> [Work instruction]:
Of all the lines below, return only those starting with the line holding "Виниловый сайдинг Döcke Блок-Хаус, банан" and going on through the line holding "Калькуляторы (1135, 127)", exactly as written.

> [Pixel coordinate grounding data]:
• • • • •

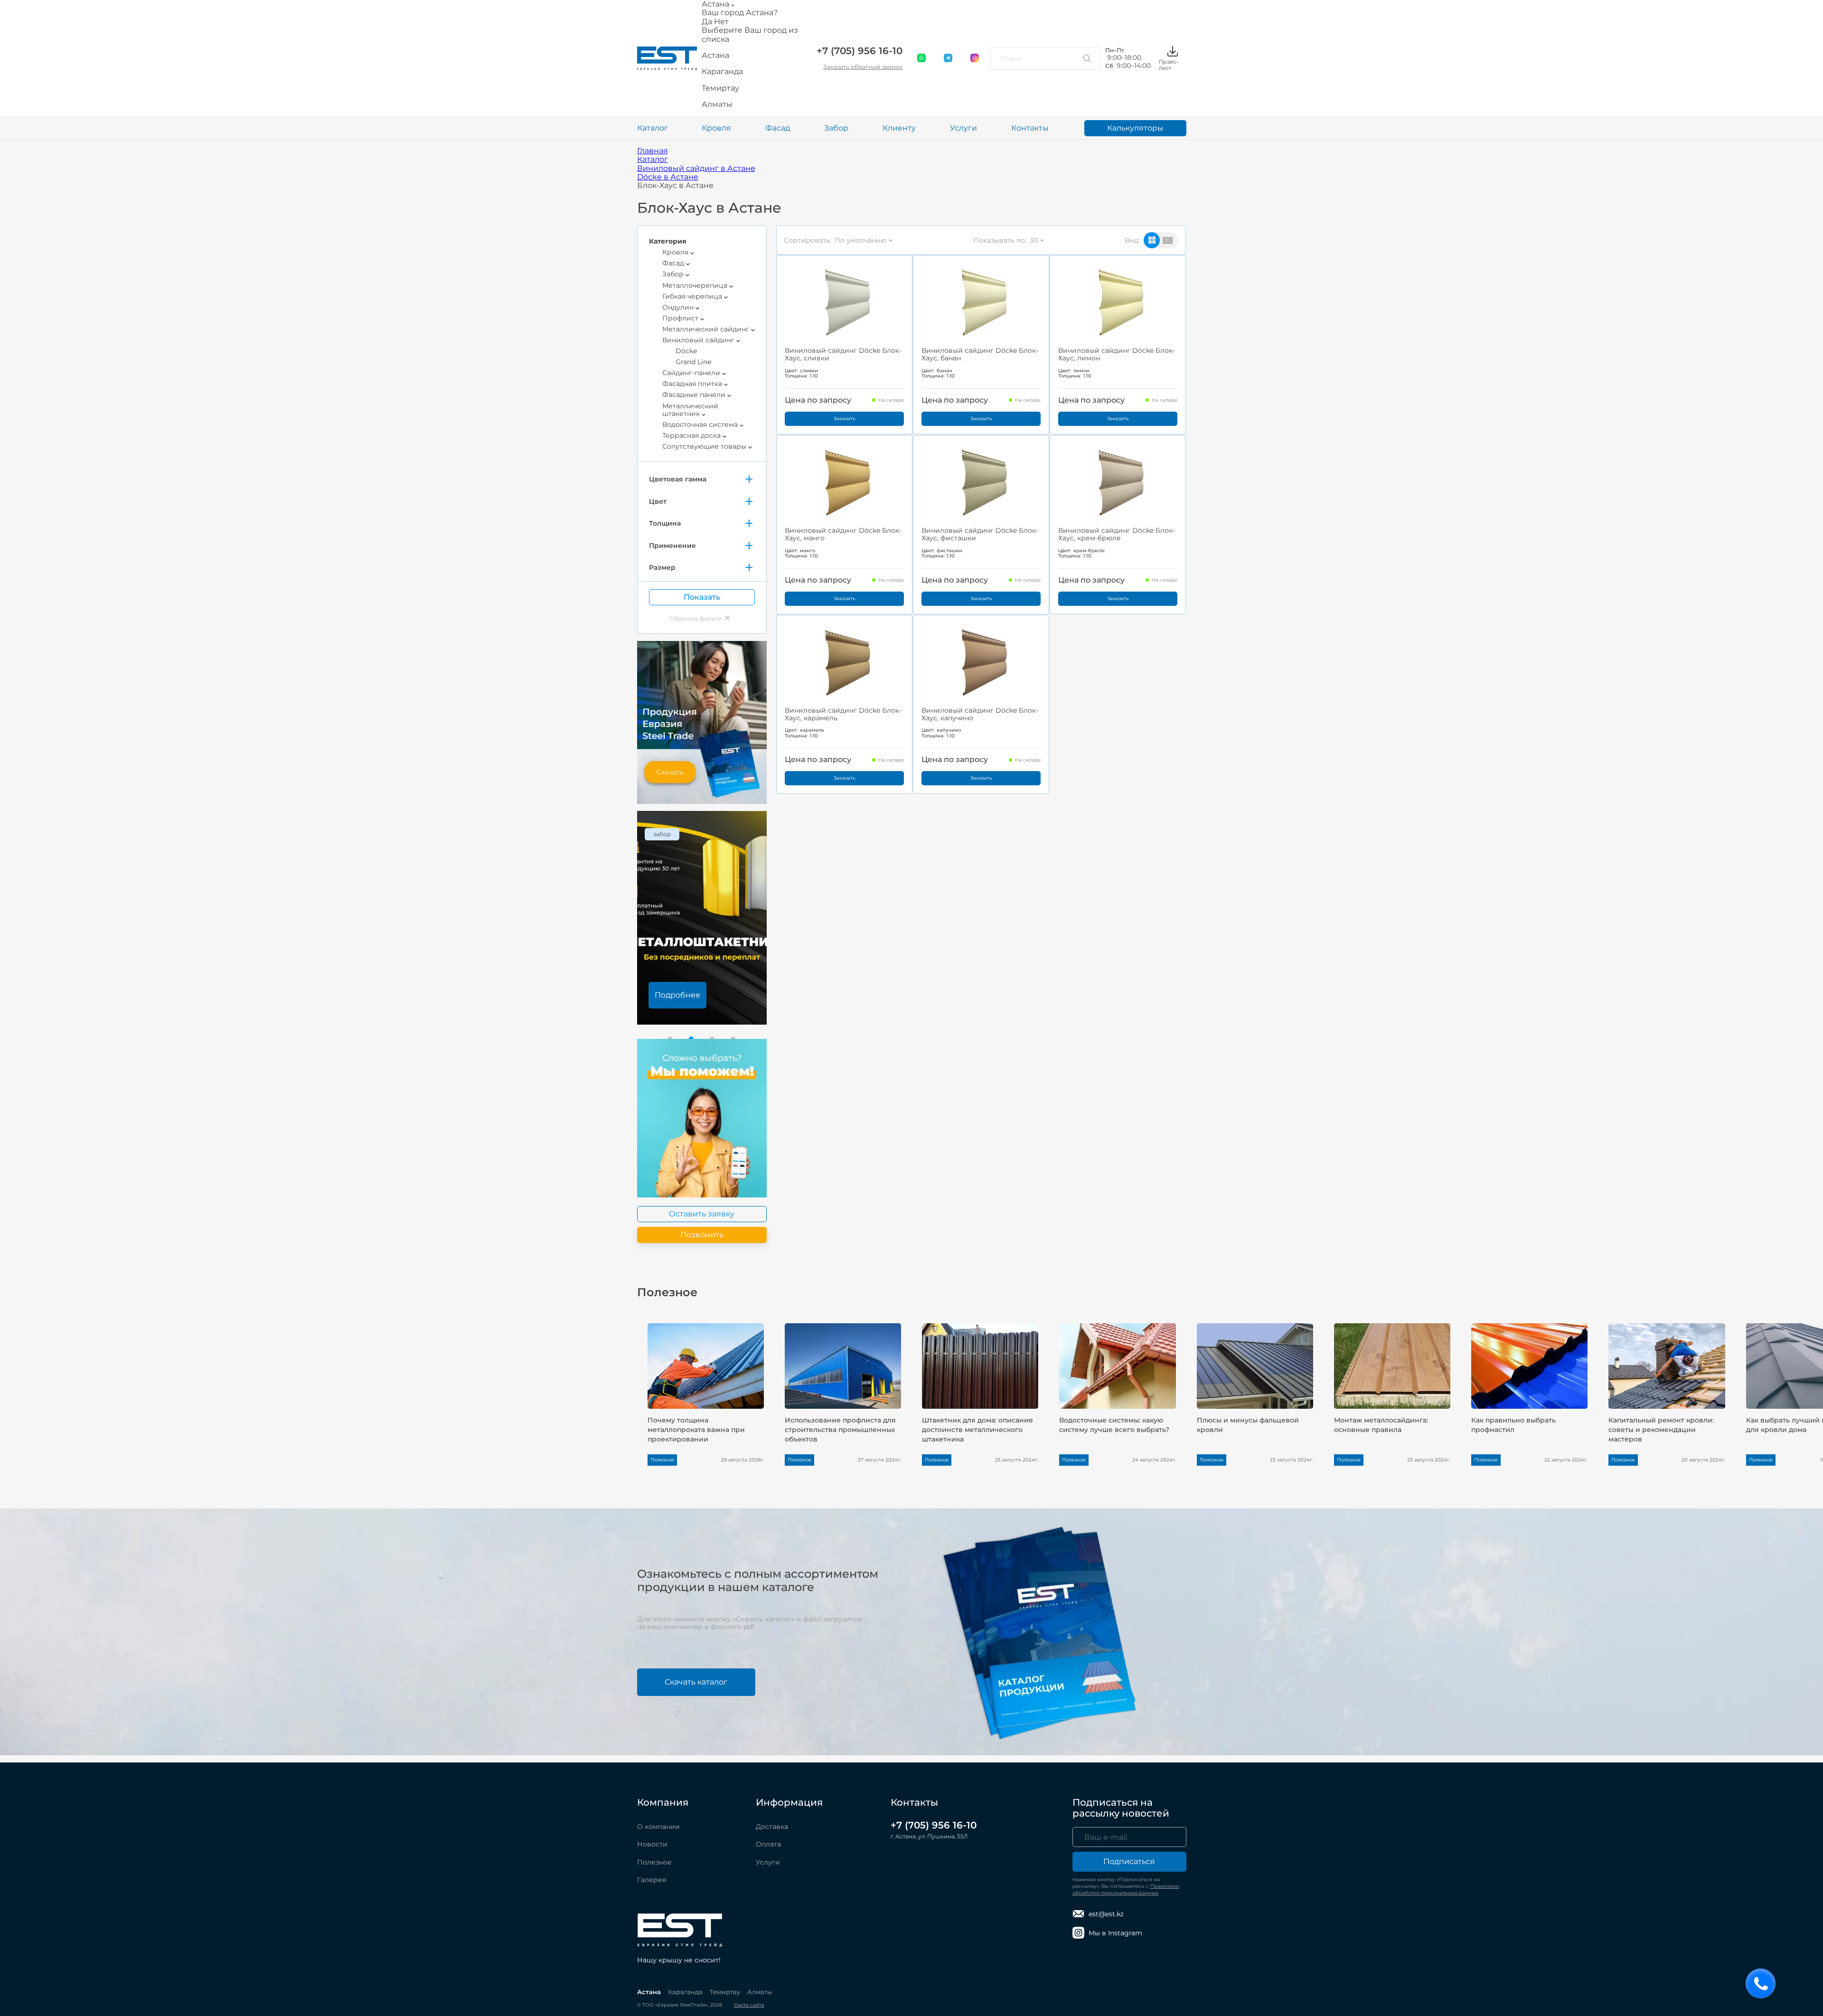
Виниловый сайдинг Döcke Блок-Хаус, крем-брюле (1116, 534)
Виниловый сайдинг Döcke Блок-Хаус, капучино (979, 714)
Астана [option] (715, 55)
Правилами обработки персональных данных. (1125, 1889)
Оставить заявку (701, 1213)
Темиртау (725, 1992)
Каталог (652, 127)
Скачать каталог (696, 1681)
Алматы (759, 1992)
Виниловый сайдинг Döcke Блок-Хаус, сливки (843, 354)
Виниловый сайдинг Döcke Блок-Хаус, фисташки (979, 534)
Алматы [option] (717, 104)
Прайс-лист (1168, 64)
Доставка (772, 1826)
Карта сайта (749, 2005)
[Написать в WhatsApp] (922, 58)
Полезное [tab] (667, 1292)
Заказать (844, 418)
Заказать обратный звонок (862, 66)
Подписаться (1129, 1861)
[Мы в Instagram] (975, 58)
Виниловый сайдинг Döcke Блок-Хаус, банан (979, 354)
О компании (658, 1826)
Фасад (777, 127)
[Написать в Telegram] (948, 58)
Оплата (768, 1844)
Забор (836, 127)
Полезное (654, 1862)
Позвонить (702, 1234)
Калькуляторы (1135, 127)
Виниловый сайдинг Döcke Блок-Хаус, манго (843, 534)
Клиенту (899, 127)
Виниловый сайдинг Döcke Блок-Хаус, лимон (1116, 354)
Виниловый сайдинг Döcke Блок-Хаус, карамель (843, 714)
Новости (652, 1844)
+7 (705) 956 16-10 (859, 51)
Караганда (685, 1992)
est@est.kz (1106, 1914)
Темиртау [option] (720, 88)
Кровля (716, 127)
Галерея (651, 1879)
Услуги (963, 127)
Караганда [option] (722, 71)
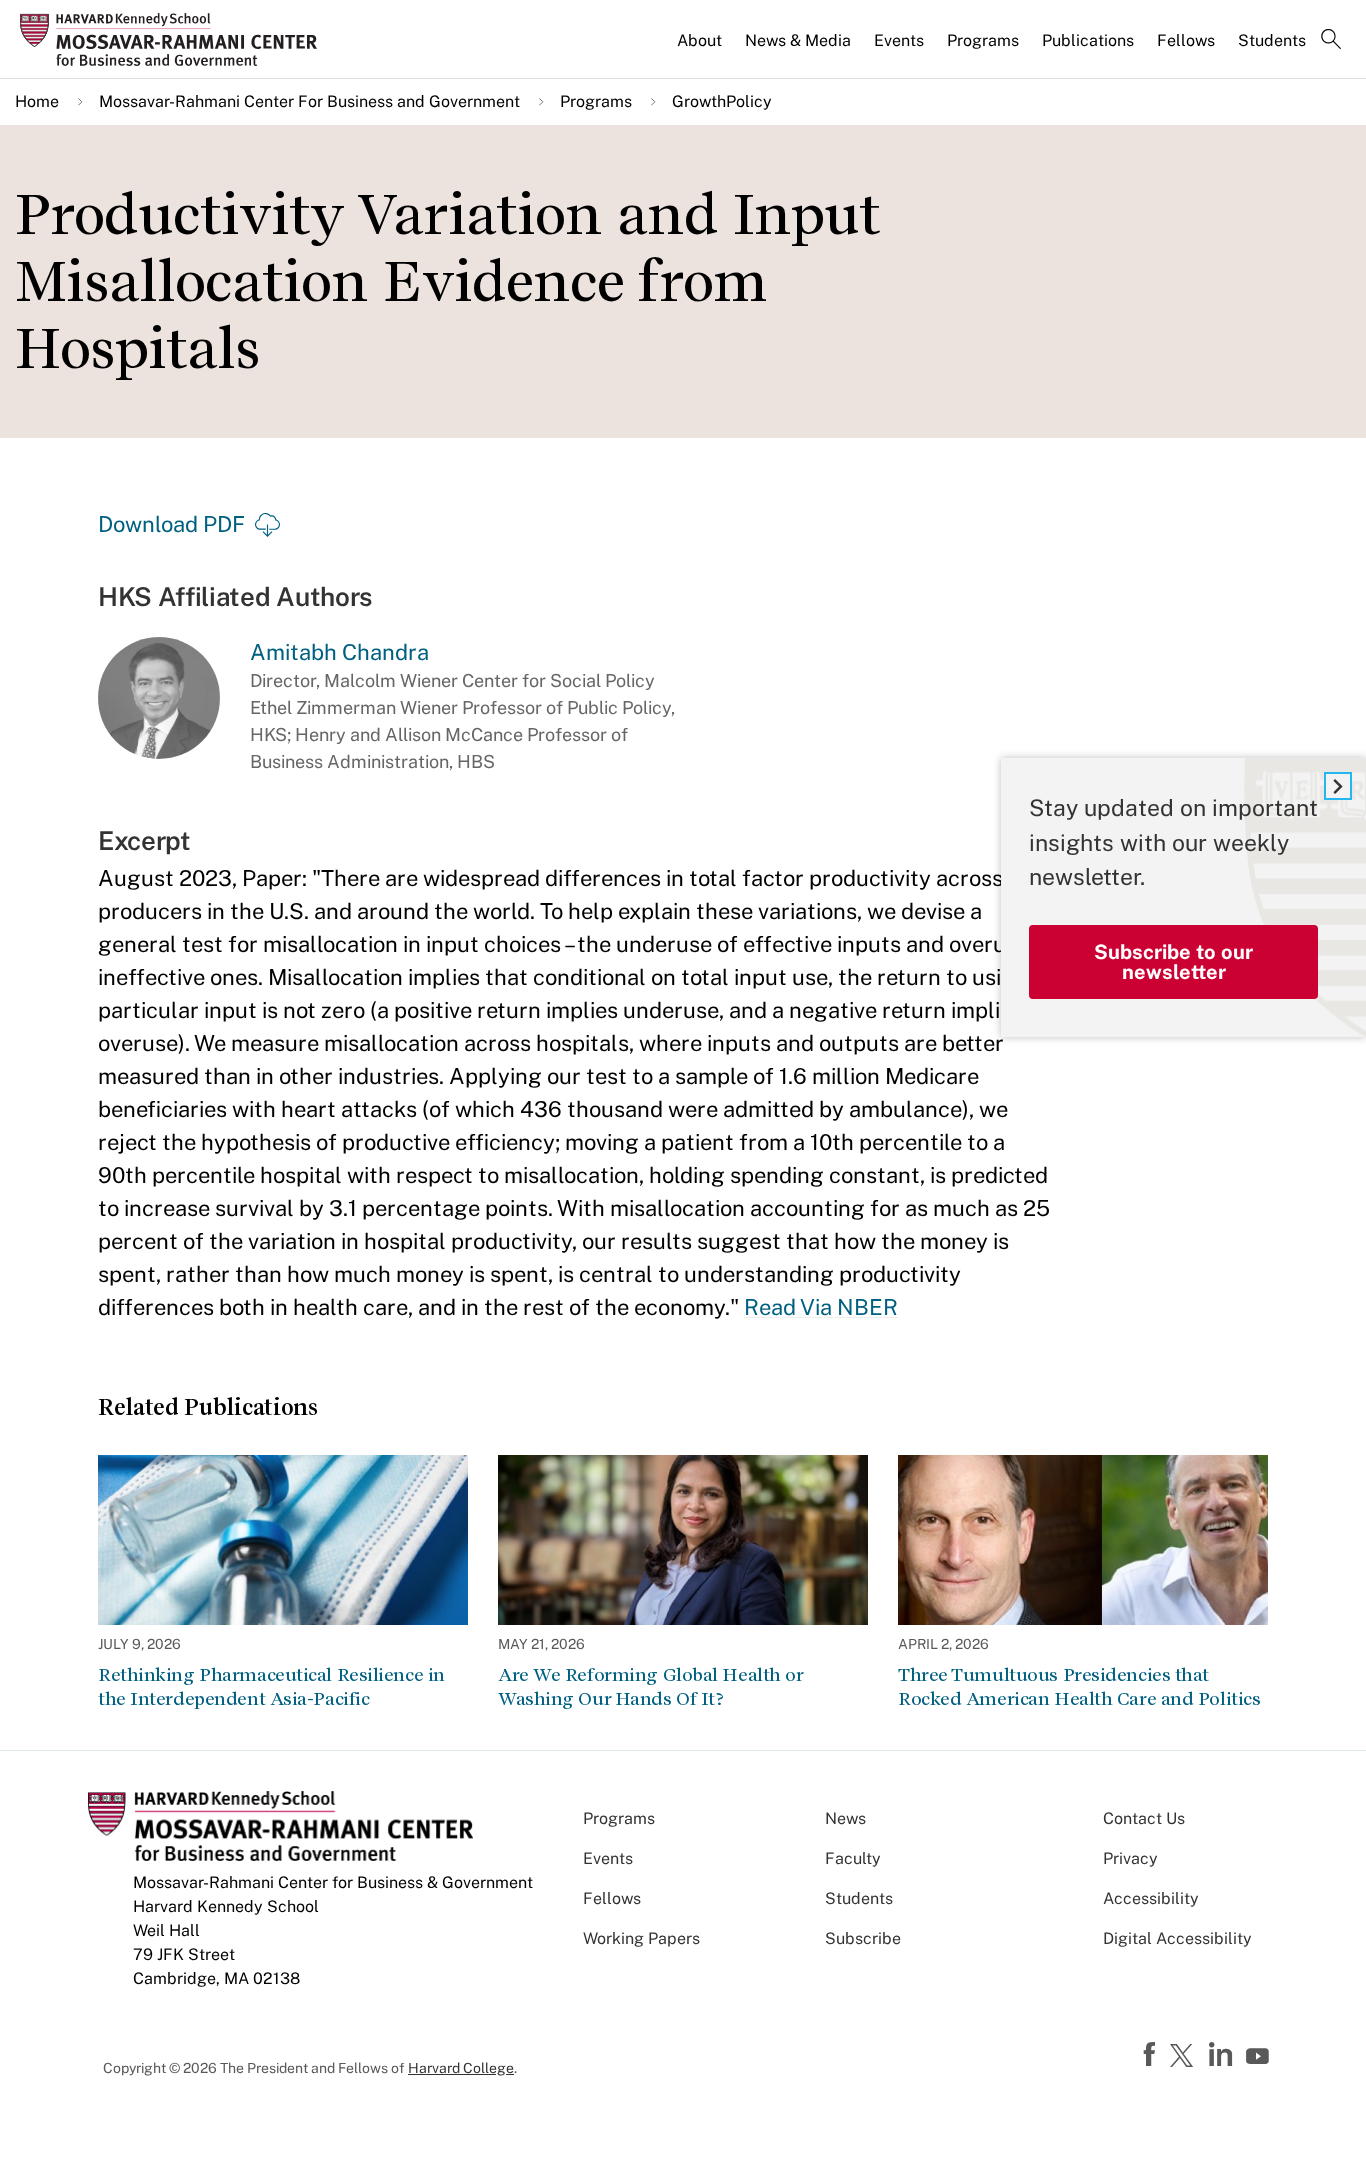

• • • • •

> [Exercise response]:
Виниловый сайдинг Döcke Блок-Хаус, банан (979, 354)
О компании (658, 1826)
Фасад (777, 127)
[Написать в Telegram] (948, 58)
Оплата (768, 1844)
Забор (836, 127)
Полезное (654, 1862)
Позвонить (702, 1234)
Калькуляторы (1135, 127)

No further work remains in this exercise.